#### Exercice court a
Recopiez sans rien changer les enregistrements ci-dessous, depuis le premier jusqu'à la ligne contenant « vedligeholdelse (37, 389) », bornes comprises.

+++ Texte fourni

1. Comment est née la Fraternité Saint-Vincent-Ferrier ?
La Fraternité est née d’un appel du Christ à une consécration dans la radicalité des conseils évangéliques, et d’un choc : la rencontre avec l'une des grandes misères de notre monde contemporain, l'ignorance religieuse.

Embrasser la Croix que le monde fuit et nous consacrer à la prédication de la Vérité évangélique dans une société marquée par le relativisme : tel a été notre projet de vie, concrétisé en septembre 1979 par la fondation du Couvent Saint-Thomas-d'Aquin à Chémeré-le-Roi, en Mayenne. Actuellement nous sommes quinze religieux, dont huit prêtres et un diacre.
2. Pourquoi une fondation nouvelle ?
Nous avons voulu vivre le charisme de cette vie apostolique avec les moyens éprouvés que nous lègue la tradition. Notre projet ayant mûri en contexte de crise, nous n'avons pas frappé à la porte de l’Ordre des Prêcheurs. La vague des remises en cause – crise liturgique, sécularisation, doutes sur la doctrine de saint Thomas d'Aquin, déviations doctrinales – déferlait sur l’Eglise et atteignait aussi les provinces dominicaines… Une large enquête fut confirmée par ce qu’un Père, qui devait ensuite accéder à de hautes charges dans l’Eglise, m’écrivait en 1977 : « Aucune des options possibles n’offre une vie dominicaine parfaite. La vocation dominicaine devrait être assez forte pour pouvoir la vivre malgré certaines misères actuelles ; tout comme on devient prêtre aujourd’hui souvent malgré les séminaires, mais parce qu’on cherche le sacerdoce ». Nous avons donc tenté de vivre le charisme de saint Dominique dans une fondation nouvelle. Nous avions conscience du statut non canonique de notre entreprise. Dans l’attente d’une régularisation, nous n’avons prononcé que des voeux privés. Partie prenante de la réaction « traditionaliste », nous avons rédigé des travaux sur la crise dans l'Eglise, notamment sur la liberté religieuse. Dès 1980, nous avons multiplié les contacts avec évêques et théologiens. Il nous paraissait capital d'approfondir les questions en débat, et de travailler à l'unité dans la vérité.
3. Quel a été l'aboutissement de ce travail ?

++++++
+++ Matériel d'exercice

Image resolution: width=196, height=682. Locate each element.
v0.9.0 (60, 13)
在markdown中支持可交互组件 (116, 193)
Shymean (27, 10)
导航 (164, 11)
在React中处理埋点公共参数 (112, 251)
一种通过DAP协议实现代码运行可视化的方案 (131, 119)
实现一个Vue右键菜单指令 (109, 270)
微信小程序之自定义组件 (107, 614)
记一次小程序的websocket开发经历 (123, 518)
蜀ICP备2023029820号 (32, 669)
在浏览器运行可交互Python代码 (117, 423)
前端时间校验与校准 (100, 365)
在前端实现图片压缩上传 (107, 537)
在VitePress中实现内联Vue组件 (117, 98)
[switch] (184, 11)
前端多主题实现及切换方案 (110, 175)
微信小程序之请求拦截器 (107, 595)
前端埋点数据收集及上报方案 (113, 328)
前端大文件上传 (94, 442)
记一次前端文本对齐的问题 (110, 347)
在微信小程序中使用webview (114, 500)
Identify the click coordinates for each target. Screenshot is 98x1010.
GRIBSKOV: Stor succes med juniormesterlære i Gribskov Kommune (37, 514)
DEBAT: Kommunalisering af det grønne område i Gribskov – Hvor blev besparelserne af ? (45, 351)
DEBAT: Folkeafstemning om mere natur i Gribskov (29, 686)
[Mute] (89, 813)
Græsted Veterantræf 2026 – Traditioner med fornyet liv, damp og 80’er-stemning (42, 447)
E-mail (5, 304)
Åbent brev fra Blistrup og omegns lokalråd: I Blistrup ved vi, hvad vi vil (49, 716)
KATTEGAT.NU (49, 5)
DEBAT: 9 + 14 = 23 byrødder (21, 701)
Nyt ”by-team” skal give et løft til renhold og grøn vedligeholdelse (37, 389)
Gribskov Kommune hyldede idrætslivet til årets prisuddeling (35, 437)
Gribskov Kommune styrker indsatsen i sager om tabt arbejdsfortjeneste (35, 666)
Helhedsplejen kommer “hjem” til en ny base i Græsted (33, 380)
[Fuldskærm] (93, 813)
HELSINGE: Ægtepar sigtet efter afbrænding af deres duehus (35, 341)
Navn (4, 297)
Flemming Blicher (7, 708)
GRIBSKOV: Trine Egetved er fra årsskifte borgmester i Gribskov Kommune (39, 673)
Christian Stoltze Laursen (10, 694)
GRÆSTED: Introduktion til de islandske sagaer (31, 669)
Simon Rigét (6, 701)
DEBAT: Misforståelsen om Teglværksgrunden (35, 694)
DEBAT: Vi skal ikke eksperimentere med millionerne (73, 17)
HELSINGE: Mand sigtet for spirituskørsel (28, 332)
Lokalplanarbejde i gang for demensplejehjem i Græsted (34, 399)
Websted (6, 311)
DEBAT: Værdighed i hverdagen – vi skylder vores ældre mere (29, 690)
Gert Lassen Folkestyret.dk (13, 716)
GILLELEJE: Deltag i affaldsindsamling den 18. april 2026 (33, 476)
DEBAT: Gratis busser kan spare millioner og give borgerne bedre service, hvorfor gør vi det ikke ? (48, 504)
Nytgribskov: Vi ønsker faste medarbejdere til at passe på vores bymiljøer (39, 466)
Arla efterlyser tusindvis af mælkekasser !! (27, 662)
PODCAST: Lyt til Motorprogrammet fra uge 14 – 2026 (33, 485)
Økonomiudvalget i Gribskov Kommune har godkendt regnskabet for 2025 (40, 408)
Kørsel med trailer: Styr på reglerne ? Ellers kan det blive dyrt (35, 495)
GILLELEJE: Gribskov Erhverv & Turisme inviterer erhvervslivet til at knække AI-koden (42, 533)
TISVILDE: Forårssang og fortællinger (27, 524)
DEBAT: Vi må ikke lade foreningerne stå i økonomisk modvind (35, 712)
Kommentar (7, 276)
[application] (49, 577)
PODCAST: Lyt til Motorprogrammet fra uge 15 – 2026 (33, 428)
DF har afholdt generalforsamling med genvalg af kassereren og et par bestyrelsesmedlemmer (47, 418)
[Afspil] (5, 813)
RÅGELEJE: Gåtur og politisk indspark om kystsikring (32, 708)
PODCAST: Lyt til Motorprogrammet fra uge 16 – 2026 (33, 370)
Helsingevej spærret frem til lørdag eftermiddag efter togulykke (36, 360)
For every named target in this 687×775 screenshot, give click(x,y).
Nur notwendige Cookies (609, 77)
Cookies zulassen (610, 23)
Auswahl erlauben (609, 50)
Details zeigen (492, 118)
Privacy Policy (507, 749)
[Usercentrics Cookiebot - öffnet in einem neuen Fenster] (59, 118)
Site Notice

++++++

#### Exercice court b
Dans le texte sur la Fraternité Saint-Vincent-Ferrier, traduisez en anglais la phrase « Nous avons donc tenté de vivre le charisme de saint Dominique dans une fondation nouvelle. »

#### Résultat a
Image resolution: width=196, height=682. Locate each element.
v0.9.0 (60, 13)
在markdown中支持可交互组件 (116, 193)
Shymean (27, 10)
导航 (164, 11)
在React中处理埋点公共参数 (112, 251)
一种通过DAP协议实现代码运行可视化的方案 (131, 119)
实现一个Vue右键菜单指令 (109, 270)
微信小程序之自定义组件 (107, 614)
记一次小程序的websocket开发经历 (123, 518)
蜀ICP备2023029820号 (32, 669)
在浏览器运行可交互Python代码 (117, 423)
前端时间校验与校准 (100, 365)
在前端实现图片压缩上传 (107, 537)
在VitePress中实现内联Vue组件 (117, 98)
[switch] (184, 11)
前端多主题实现及切换方案 (110, 175)
微信小程序之请求拦截器 (107, 595)
前端埋点数据收集及上报方案 (113, 328)
前端大文件上传 (94, 442)
记一次前端文本对齐的问题 (110, 347)
在微信小程序中使用webview (114, 500)
Identify the click coordinates for each target. Screenshot is 98x1010.
GRIBSKOV: Stor succes med juniormesterlære i Gribskov Kommune (37, 514)
DEBAT: Kommunalisering af det grønne område i Gribskov – Hvor blev besparelserne af ? (45, 351)
DEBAT: Folkeafstemning om mere natur i Gribskov (29, 686)
[Mute] (89, 813)
Græsted Veterantræf 2026 – Traditioner med fornyet liv, damp og 80’er-stemning (42, 447)
E-mail (5, 304)
Åbent brev fra Blistrup og omegns lokalråd: I Blistrup ved vi, hvad vi vil (49, 716)
KATTEGAT.NU (49, 5)
DEBAT: 9 + 14 = 23 byrødder (21, 701)
Nyt ”by-team” skal give et løft til renhold og grøn vedligeholdelse (37, 389)

#### Résultat b
We therefore tried to live the charism of Saint Dominic in a new foundation.